What you have to do: Look through the material below. Return exactly the lines from the one with "[Parade] (87, 45)" through the one with "July 2012 (1596, 1088)", both included.

Records supplied:
>>>>>

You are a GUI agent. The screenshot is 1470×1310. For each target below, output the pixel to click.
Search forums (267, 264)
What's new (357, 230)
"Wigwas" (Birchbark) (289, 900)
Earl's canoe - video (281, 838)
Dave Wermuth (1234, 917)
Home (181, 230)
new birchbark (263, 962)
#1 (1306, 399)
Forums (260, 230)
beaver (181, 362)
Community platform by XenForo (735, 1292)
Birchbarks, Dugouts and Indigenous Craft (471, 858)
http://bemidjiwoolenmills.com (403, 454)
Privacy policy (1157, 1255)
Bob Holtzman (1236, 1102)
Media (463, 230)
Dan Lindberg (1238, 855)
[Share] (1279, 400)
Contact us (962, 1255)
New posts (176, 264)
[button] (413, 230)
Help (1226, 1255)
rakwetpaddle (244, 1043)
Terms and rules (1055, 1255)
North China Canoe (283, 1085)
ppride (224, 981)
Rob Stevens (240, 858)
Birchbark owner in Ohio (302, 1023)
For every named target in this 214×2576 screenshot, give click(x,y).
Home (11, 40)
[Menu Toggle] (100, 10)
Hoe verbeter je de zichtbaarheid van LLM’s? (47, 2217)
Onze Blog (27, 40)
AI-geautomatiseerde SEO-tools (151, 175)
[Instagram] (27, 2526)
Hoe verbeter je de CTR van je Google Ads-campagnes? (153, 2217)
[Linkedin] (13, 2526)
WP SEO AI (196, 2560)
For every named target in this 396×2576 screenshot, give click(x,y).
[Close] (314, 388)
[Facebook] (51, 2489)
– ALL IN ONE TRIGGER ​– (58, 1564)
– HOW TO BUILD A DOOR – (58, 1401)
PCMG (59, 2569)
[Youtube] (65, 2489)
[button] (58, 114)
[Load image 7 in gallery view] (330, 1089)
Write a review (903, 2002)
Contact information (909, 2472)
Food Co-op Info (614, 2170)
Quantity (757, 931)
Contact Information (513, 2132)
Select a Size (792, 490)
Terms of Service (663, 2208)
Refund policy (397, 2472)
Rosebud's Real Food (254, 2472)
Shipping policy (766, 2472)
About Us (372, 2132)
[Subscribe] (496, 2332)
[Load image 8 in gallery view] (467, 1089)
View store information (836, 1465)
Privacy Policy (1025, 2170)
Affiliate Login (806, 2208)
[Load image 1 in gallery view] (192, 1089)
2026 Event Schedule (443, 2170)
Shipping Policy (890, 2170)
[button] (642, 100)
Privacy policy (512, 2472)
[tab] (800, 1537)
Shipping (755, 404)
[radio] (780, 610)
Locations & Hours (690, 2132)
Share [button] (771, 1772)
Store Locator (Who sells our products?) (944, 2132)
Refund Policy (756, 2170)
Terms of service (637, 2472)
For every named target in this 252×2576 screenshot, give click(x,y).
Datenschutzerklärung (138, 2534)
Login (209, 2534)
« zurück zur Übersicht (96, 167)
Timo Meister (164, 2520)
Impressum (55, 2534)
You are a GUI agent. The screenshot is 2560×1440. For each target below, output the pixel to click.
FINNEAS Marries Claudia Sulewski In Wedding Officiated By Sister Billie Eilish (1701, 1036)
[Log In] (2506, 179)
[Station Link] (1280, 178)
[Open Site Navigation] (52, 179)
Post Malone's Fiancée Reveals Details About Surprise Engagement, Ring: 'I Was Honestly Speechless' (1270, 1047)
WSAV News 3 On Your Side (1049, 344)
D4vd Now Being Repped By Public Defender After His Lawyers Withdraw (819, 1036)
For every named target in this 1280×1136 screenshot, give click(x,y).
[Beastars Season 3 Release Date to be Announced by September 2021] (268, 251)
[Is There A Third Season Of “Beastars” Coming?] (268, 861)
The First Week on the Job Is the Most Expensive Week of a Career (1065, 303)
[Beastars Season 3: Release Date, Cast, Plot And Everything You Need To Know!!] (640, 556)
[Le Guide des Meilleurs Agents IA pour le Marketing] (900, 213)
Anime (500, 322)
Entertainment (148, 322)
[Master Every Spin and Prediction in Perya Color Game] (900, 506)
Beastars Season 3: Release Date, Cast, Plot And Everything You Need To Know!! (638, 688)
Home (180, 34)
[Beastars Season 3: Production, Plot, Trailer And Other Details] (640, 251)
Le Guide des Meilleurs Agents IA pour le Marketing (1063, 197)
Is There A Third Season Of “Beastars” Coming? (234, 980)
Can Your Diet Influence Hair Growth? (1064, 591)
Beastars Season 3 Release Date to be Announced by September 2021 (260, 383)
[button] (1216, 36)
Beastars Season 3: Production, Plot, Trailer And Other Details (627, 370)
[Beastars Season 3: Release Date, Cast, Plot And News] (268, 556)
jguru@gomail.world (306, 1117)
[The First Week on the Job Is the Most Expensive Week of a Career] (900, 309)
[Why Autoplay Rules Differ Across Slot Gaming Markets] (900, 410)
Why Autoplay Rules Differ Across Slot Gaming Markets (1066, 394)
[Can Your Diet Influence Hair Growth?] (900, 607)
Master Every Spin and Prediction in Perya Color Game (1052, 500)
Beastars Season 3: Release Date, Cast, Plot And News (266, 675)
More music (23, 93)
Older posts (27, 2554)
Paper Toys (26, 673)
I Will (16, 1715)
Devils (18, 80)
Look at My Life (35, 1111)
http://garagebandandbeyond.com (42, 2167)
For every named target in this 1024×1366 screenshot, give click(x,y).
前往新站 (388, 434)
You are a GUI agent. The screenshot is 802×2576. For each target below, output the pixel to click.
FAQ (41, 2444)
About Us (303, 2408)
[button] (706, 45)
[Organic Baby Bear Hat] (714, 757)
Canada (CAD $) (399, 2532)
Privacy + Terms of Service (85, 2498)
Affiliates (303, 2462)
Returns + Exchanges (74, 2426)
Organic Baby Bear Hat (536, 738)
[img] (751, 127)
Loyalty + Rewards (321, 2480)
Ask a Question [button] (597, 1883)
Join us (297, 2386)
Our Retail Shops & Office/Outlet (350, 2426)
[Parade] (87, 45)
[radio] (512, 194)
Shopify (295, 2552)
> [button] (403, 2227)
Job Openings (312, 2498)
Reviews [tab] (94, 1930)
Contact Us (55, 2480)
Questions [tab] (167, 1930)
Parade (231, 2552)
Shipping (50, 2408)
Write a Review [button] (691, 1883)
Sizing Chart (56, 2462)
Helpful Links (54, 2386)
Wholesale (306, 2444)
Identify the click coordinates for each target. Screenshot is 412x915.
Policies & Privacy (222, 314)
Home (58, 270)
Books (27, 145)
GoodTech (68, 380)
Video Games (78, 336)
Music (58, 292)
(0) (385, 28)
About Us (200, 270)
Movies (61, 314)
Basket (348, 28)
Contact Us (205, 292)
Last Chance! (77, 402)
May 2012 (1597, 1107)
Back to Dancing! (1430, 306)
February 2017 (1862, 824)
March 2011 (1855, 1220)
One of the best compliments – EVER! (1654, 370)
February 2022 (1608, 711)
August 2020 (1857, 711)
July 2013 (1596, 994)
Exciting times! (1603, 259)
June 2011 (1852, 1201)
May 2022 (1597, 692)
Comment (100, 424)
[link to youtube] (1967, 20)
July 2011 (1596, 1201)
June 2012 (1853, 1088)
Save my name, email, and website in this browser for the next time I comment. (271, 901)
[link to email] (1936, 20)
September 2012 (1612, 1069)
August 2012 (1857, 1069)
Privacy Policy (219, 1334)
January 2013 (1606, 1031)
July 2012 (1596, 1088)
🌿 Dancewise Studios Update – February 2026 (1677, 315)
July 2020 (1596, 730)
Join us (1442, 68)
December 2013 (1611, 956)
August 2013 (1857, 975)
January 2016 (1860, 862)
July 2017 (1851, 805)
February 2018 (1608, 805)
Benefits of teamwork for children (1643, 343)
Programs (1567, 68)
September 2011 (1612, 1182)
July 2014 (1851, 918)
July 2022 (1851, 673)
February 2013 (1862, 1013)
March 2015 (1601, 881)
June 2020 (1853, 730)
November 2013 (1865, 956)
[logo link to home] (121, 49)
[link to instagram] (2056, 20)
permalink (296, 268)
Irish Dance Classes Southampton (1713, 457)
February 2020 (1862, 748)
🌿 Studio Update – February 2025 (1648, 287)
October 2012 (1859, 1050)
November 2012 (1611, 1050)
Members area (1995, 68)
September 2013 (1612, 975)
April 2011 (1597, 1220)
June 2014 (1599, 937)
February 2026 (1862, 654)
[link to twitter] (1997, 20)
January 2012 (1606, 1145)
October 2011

<<<<<

Reply to the exercise:
[Parade] (87, 45)
[radio] (512, 194)
Shopify (295, 2552)
> [button] (403, 2227)
Job Openings (312, 2498)
Reviews [tab] (94, 1930)
Contact Us (55, 2480)
Questions [tab] (167, 1930)
Parade (231, 2552)
Shipping (50, 2408)
Write a Review [button] (691, 1883)
Sizing Chart (56, 2462)
Helpful Links (54, 2386)
Wholesale (306, 2444)
Identify the click coordinates for each target. Screenshot is 412x915.
Policies & Privacy (222, 314)
Home (58, 270)
Books (27, 145)
GoodTech (68, 380)
Video Games (78, 336)
Music (58, 292)
(0) (385, 28)
About Us (200, 270)
Movies (61, 314)
Basket (348, 28)
Contact Us (205, 292)
Last Chance! (77, 402)
May 2012 (1597, 1107)
Back to Dancing! (1430, 306)
February 2017 (1862, 824)
March 2011 (1855, 1220)
One of the best compliments – EVER! (1654, 370)
February 2022 (1608, 711)
August 2020 (1857, 711)
July 2013 (1596, 994)
Exciting times! (1603, 259)
June 2011 (1852, 1201)
May 2022 (1597, 692)
Comment (100, 424)
[link to youtube] (1967, 20)
July 2011 (1596, 1201)
June 2012 (1853, 1088)
Save my name, email, and website in this browser for the next time I comment. (271, 901)
[link to email] (1936, 20)
September 2012 (1612, 1069)
August 2012 (1857, 1069)
Privacy Policy (219, 1334)
January 2013 (1606, 1031)
July 2012 (1596, 1088)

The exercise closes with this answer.